This probably has a one line answer, but I'm totally stuck.

I have two tensors, i.e. two objects that depend on NN abstract indices which i've labelled i[m] (m=1,...,NN). I want to keep NN general for now. Each index i[m] ranges over the values {1,2}. I want to sum over all the i[m]s, i.e.

Sum[a[i[1],...,i[NN]] * b[i[1],...,i[NN]], {i[1],1,2},{i[2],1,2},...,{i[NN],1,2}]

The only problem I have is finding a general expression that generates the "array" {i[1],1,2},{i[2],1,2},...,{i[NN],1,2} in the summation. I tried Table but that gives me an array of the form


and I can't get rid of the outer brackets.
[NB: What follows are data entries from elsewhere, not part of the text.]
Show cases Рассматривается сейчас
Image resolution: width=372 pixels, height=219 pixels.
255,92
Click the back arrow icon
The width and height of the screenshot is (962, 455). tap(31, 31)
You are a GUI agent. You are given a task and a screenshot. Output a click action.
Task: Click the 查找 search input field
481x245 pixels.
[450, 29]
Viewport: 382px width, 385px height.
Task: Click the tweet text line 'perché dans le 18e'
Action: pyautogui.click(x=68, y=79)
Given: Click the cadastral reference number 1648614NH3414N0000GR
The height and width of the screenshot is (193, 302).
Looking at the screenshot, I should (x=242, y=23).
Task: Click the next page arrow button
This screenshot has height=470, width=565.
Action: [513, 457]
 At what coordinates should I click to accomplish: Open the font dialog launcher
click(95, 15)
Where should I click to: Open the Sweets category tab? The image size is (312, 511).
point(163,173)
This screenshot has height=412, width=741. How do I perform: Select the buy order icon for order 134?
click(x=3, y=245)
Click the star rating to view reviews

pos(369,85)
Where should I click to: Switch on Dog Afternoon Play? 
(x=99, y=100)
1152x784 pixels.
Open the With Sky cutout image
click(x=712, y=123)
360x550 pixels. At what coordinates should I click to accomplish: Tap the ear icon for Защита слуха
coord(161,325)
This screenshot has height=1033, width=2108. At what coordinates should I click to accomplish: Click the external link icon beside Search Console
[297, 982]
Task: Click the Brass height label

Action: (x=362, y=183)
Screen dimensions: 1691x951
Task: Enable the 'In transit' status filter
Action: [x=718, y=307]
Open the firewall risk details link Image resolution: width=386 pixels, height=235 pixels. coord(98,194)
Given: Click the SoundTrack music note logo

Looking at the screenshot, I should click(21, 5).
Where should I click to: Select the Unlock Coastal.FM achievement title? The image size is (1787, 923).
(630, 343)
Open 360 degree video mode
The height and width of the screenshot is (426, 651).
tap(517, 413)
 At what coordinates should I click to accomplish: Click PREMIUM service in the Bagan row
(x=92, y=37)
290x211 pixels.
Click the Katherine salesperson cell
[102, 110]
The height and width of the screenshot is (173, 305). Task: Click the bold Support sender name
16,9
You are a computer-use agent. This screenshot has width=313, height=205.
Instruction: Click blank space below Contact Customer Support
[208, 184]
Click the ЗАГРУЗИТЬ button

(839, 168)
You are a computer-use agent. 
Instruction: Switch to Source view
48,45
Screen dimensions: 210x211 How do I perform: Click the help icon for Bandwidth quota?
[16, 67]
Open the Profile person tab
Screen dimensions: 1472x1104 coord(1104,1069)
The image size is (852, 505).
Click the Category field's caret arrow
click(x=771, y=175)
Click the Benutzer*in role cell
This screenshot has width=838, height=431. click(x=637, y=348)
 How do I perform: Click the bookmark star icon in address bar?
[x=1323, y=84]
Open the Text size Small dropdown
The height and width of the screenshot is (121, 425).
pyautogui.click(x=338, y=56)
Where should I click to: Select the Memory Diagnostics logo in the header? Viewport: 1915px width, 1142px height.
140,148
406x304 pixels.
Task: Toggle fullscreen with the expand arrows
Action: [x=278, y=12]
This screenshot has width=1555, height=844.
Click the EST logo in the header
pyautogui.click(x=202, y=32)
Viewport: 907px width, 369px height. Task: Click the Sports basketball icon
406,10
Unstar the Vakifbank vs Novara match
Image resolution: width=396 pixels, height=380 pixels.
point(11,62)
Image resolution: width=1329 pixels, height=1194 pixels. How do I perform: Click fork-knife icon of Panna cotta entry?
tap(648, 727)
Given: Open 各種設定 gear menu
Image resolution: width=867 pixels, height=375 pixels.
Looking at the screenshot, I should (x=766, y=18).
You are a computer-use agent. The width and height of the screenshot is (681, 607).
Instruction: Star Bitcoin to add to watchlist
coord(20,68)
What you are looking for is firstly Sequence to get rid of the outer parenthesis. It's usage is fairly simple f[Sequence[3,4]] evaluates to f[3,4], so if you apply it to a list the elements end up being the arguments. The second thing you need to do is get the transformation into a sequence to actually evaluate Sum has attribute HoldAll so if you just write it out it won't evaluate, you need to put Evaluate around it:

{HoldAll, Protected, ReadProtected}

indicelist = Table[i[n], {n, 1, 3}]
iteratorlist = {#, 1, 2} & /@ indicelist;

 Sum[a[Sequence @@ indicelist], Evaluate[Sequence @@ iteratorlist]]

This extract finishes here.